┌─ EXERCISE DATA

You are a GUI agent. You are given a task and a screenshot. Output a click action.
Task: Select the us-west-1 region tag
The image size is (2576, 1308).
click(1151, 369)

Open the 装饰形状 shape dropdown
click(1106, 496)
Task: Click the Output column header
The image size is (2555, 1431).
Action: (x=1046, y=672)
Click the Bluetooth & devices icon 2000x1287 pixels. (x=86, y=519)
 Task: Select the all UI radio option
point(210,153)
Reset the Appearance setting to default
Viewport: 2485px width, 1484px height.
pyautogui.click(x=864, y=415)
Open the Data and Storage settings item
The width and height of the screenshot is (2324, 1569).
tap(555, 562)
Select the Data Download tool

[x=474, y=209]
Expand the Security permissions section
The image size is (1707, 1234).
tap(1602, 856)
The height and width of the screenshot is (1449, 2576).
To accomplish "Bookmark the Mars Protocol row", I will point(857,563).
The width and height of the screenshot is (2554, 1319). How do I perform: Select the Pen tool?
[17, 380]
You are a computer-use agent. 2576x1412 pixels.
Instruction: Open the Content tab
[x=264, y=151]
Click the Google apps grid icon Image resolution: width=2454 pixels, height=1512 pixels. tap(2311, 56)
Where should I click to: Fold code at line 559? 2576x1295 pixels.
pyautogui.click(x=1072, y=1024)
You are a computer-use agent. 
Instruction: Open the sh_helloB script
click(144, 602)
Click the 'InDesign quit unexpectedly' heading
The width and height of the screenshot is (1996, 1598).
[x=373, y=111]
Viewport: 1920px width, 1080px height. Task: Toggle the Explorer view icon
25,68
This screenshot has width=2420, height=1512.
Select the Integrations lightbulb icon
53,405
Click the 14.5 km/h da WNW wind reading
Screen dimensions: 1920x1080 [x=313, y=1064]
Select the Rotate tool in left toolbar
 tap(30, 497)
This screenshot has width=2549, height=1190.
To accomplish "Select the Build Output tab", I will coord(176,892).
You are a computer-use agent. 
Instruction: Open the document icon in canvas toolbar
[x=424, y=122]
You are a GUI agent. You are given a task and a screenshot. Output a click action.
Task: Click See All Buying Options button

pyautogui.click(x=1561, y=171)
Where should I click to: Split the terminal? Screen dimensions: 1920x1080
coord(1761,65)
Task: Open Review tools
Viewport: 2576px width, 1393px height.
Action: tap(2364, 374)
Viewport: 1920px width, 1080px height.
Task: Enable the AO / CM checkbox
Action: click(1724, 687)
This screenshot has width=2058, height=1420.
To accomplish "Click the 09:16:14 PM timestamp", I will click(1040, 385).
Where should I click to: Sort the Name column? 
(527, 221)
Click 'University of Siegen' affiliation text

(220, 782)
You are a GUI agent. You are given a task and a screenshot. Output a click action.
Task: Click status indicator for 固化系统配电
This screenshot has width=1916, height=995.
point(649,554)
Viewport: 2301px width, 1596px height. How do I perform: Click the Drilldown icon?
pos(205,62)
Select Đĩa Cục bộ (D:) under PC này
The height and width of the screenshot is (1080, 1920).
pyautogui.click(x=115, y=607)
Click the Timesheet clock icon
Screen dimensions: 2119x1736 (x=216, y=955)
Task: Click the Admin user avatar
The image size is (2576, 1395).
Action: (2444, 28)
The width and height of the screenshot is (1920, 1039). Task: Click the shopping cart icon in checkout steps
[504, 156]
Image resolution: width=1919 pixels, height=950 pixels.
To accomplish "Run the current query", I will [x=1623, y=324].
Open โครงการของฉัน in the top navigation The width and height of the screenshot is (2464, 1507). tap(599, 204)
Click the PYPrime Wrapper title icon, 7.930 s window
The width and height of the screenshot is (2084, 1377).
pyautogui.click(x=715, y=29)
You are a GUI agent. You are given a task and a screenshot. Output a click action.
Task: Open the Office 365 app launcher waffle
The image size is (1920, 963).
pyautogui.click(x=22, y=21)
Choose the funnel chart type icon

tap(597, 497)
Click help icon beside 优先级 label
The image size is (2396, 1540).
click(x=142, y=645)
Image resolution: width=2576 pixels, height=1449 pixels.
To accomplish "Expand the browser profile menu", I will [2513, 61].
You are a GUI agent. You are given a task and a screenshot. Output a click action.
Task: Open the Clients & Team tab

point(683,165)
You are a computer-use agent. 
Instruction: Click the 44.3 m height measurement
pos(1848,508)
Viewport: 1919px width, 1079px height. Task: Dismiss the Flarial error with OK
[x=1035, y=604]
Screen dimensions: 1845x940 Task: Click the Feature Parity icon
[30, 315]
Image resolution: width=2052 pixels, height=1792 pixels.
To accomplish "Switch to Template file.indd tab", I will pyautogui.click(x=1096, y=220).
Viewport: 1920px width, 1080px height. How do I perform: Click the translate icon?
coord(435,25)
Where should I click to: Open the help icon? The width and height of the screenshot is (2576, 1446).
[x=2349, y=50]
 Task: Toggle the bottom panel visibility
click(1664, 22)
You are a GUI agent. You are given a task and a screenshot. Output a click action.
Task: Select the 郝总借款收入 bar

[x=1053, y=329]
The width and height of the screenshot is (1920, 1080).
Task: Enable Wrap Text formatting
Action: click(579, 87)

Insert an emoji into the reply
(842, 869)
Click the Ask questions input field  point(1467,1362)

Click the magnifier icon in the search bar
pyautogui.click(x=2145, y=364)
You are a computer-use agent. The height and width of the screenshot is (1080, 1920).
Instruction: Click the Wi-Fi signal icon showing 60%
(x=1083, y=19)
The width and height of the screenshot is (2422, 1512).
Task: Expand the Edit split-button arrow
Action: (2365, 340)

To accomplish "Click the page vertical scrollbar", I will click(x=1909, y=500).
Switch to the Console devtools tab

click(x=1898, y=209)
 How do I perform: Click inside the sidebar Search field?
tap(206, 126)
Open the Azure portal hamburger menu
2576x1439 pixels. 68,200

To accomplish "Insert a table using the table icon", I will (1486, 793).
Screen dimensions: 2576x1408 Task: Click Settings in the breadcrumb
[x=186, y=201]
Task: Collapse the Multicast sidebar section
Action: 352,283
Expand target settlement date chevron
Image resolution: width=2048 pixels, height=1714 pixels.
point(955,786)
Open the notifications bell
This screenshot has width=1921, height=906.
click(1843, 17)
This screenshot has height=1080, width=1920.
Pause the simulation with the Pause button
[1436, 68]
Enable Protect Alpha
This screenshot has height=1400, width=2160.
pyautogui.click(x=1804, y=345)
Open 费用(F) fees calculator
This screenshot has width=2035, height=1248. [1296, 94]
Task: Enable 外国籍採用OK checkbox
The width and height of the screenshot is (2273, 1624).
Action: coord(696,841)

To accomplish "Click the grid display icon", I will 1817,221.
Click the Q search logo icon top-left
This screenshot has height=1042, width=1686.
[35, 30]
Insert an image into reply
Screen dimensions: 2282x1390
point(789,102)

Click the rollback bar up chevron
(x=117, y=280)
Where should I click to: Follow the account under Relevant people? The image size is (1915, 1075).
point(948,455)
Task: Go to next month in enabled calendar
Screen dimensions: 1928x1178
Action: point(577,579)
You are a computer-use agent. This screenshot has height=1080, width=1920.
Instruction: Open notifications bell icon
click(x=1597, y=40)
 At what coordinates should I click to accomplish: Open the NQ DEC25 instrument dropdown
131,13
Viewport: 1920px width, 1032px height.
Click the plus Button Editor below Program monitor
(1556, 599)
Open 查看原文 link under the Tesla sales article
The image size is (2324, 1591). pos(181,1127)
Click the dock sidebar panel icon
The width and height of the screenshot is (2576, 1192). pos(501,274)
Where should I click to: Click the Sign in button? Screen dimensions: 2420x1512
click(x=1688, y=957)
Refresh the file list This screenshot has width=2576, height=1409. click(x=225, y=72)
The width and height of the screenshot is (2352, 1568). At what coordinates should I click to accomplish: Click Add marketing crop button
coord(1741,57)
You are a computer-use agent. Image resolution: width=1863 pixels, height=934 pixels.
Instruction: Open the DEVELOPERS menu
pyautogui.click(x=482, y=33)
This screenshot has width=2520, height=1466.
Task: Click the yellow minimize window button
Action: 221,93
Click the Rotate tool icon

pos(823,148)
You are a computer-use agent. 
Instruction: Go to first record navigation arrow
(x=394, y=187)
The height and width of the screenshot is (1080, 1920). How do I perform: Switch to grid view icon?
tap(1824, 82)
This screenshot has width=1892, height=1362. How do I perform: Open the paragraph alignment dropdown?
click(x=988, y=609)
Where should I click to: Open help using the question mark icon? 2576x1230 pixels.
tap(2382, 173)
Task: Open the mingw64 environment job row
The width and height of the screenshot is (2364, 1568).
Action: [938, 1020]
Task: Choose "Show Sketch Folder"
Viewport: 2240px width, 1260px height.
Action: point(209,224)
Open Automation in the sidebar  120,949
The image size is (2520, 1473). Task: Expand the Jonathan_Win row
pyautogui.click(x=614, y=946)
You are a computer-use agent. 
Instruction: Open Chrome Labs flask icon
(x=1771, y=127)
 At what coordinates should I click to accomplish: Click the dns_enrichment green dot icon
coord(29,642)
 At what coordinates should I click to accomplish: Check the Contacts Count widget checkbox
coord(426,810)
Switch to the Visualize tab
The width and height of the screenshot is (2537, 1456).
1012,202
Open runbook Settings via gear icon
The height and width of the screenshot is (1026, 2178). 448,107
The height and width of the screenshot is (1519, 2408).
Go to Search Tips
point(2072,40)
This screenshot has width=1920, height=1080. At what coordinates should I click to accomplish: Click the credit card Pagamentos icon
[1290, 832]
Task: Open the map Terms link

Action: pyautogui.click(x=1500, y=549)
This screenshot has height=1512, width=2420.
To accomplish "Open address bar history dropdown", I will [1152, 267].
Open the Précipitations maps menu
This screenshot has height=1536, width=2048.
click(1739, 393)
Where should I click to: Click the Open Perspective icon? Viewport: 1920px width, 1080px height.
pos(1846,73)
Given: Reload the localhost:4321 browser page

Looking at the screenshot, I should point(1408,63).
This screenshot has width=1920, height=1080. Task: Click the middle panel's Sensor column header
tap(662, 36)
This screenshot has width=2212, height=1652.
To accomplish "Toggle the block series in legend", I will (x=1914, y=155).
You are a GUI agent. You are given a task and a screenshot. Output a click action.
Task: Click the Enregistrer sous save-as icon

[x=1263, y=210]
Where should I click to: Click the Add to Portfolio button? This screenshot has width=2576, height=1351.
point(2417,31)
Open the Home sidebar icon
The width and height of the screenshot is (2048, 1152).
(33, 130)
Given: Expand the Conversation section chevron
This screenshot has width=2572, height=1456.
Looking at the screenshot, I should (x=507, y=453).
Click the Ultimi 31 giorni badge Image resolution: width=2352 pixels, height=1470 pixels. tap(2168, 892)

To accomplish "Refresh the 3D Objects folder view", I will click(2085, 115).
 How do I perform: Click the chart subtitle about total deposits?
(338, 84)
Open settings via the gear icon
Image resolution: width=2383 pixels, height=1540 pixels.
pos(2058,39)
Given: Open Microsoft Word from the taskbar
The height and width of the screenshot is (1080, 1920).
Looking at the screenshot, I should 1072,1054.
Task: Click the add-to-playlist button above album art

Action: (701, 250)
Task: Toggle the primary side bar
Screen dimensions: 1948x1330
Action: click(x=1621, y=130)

└─

## PROBLEM TO WORK ON
Identify each line in the entries with the word "Refresh" and copy it.

## RESPONSE TO THIS TASK
Refresh the file list This screenshot has width=2576, height=1409. click(x=225, y=72)
To accomplish "Refresh the 3D Objects folder view", I will click(2085, 115).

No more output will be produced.